Когда Мара была юна, она покорила швейную машинку с природным талантом рисовальщика с карандашом: так же умело, как и дедушка, которого она никогда не знала. Если она видела фартук или кухонное полотенце и они ей нравились, она шила из них юбку; собирала лоскуты и через двадцать минут бывала одета так, что хоть в оперу. Секрет ее заключался в том, что она не боялась отмерять на глаз, никогда не по линейке. От замеров она всегда нервничала, это ее замедляло. Мара была изобретательна, себе она доверяла. Он знал, в этом – одна из причин, почему ее всегда звали, и одна из причин, почему она всегда ездила. Он все еще пошучивал, что, дай ей волю, она и швейную машинку в рюкзаке возить с собой будет. Возможно, шутил он, она приезжала домой потому, что скучала по своей швейной машинке. И вот между нагруженными на вилку блинчиками она ему сказала, что будет ей благословенно, если она сможет работать в клинике или травмпункте. Чтобы понять, ему потребовался лишь миг. Дело в мужчине. Она влюблена. Он никогда не думал, что будет благодарен за то, что потеряет ее вот так. Но домой ее привез кто-то другой, и Питер уже ополоумел от благодарности.

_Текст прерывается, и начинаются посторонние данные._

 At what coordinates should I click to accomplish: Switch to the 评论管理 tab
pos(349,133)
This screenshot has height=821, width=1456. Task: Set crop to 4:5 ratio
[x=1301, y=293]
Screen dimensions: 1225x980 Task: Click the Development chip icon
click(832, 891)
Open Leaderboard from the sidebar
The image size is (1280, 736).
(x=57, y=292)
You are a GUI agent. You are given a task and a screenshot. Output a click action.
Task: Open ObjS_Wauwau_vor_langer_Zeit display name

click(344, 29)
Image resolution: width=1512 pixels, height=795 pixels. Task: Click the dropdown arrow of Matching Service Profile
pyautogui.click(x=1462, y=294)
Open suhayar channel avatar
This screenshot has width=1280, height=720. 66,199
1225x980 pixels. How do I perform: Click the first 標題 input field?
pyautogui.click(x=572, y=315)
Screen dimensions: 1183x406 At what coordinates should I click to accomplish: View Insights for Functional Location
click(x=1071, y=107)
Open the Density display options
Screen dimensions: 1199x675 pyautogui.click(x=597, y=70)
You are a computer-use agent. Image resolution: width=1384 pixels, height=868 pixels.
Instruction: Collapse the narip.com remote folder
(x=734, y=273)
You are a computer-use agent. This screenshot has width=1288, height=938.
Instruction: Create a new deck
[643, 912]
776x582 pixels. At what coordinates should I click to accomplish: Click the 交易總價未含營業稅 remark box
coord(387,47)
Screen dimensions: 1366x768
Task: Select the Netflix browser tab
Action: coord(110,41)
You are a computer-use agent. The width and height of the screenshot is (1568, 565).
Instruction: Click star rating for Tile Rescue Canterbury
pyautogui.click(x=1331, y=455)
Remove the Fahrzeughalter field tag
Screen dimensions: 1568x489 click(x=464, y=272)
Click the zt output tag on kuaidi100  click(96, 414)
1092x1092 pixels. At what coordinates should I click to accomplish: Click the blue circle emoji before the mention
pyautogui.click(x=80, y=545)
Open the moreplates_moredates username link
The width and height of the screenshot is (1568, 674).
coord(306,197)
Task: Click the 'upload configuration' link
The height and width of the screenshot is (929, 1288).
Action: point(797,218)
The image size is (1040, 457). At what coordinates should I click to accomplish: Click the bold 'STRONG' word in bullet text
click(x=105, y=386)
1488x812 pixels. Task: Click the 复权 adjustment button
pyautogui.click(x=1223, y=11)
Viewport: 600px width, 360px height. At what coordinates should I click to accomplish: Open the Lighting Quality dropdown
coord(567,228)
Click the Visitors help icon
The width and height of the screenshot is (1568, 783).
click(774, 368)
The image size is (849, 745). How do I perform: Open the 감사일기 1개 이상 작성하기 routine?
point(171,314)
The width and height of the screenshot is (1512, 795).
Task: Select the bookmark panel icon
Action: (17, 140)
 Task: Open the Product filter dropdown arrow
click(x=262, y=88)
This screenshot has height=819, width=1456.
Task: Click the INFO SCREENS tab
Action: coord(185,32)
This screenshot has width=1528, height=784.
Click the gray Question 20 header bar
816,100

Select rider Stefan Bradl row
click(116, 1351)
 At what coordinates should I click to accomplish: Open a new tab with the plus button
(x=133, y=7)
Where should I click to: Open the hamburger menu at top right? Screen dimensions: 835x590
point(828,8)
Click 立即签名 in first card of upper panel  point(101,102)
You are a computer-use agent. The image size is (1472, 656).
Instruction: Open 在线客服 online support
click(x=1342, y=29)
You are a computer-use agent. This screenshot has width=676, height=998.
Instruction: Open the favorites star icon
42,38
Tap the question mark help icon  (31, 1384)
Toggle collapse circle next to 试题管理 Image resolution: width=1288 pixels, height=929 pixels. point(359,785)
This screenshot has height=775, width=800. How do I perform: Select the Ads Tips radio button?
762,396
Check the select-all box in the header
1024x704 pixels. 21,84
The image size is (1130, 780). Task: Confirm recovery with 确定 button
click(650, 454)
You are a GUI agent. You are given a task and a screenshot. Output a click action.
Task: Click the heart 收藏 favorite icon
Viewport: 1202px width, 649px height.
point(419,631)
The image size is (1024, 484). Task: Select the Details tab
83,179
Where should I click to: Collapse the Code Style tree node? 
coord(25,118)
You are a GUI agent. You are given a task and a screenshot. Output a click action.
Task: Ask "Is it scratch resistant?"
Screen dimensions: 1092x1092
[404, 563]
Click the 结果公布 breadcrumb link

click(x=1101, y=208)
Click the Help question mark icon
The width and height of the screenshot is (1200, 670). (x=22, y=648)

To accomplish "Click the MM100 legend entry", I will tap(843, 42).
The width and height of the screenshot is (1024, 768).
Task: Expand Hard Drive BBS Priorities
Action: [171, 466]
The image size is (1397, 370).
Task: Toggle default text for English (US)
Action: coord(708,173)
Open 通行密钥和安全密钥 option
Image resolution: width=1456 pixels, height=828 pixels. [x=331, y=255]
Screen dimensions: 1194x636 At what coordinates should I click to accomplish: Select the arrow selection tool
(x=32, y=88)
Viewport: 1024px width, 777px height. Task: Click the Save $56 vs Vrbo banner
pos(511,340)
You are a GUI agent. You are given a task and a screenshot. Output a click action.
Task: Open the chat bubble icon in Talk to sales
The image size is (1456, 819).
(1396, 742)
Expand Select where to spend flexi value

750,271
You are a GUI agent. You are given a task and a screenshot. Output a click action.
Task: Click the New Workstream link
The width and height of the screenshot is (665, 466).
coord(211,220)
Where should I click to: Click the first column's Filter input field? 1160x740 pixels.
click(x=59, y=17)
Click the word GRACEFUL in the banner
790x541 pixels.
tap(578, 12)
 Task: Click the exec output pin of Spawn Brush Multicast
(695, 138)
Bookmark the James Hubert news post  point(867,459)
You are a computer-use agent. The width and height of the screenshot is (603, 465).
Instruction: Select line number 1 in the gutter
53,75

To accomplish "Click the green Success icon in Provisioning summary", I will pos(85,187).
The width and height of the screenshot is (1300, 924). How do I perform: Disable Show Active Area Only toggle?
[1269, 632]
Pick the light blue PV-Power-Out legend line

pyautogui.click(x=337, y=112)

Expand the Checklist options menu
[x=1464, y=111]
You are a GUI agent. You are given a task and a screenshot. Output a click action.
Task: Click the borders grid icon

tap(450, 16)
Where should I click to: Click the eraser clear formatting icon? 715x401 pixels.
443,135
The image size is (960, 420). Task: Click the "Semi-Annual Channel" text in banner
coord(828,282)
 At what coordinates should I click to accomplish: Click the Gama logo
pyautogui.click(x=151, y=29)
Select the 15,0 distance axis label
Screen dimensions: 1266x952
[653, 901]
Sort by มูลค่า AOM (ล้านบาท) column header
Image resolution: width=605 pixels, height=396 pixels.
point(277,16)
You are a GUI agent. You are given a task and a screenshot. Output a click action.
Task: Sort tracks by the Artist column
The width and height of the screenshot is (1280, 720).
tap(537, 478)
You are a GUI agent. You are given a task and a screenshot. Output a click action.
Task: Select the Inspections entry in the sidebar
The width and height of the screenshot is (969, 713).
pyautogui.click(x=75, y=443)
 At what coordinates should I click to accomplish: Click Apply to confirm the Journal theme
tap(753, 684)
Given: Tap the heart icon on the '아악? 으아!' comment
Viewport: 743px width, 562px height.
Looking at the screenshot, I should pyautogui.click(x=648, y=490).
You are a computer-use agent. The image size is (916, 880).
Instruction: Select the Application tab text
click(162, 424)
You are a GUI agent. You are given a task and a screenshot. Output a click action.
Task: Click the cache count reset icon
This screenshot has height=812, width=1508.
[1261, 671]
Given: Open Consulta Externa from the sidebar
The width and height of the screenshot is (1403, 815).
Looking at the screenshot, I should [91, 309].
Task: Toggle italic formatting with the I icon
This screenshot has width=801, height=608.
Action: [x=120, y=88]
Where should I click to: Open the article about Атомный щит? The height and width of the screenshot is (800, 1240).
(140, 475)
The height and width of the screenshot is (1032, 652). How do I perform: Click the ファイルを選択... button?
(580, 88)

Возлюбленный ее работал журналистом. Глядя, как его дочь поглощает блины за кухонным столом, Питер воображал, что Мара повстречала своего мужчину в лазарете, что она его починила, что Алан очнулся после наркоза и увидел ее глаза, исполненные милости. Что он наблюдал, как она перемещается по палате, видел, как слушает, как держит за руку и не отводит взгляд от разбитых вдребезги людей, которых осматривала с такой бережностью, меж тем как сама оценивала, впитывала данные с бескомпромиссной сноровкой. Что он был заворожен этим, благоговейно ошеломлен. Питер воображал себе сцену, как кино.
– Где станем жить?
– Мне нужно быть рядом с моим отцом.
– Стало быть, там и будем.
Питер знал, что Мара всегда считала, будто любовь все усложняет, но сам знал, что любовь – это острое лезвие, режущее яблоко: рассекает – и лезвие, и связь.
Мары не было неделями подряд, ее перевозили с места на место, селили там, где находилось место, она пережидала ночи в точках условленных встреч. Постоянный недосып в любых других обстоятельствах ощущался бы как недуг; ныне же он был непрекращающимся доказательством того, что она все еще жива. В развалинах дым драл ей глотку, но там было сухо и тихо, и спала она без задних ног. А когда проснулась – увидела, что он спит рядом. Позже Алан будет рассказывать, как нашел ее. Но она никогда не забудет того чувства, что это она его нашла, просто открыв глаза.
После того как его вывезли, она всхлипывала двое суток. Затем ощутила себя вычищенной; валун у нее в груди пропал. Его заместила пустота. Так было лучше.
Вернувшись домой, Алан обернул фотоаппарат лямкой, сунул его на дно рюкзака, а рюкзак запер в чемодане. Чемодан он бы выбросил в реку, достань ему энергии донести багаж до нее. Затем он заперся и сам – чтобы не выпускать никуда свою заразу.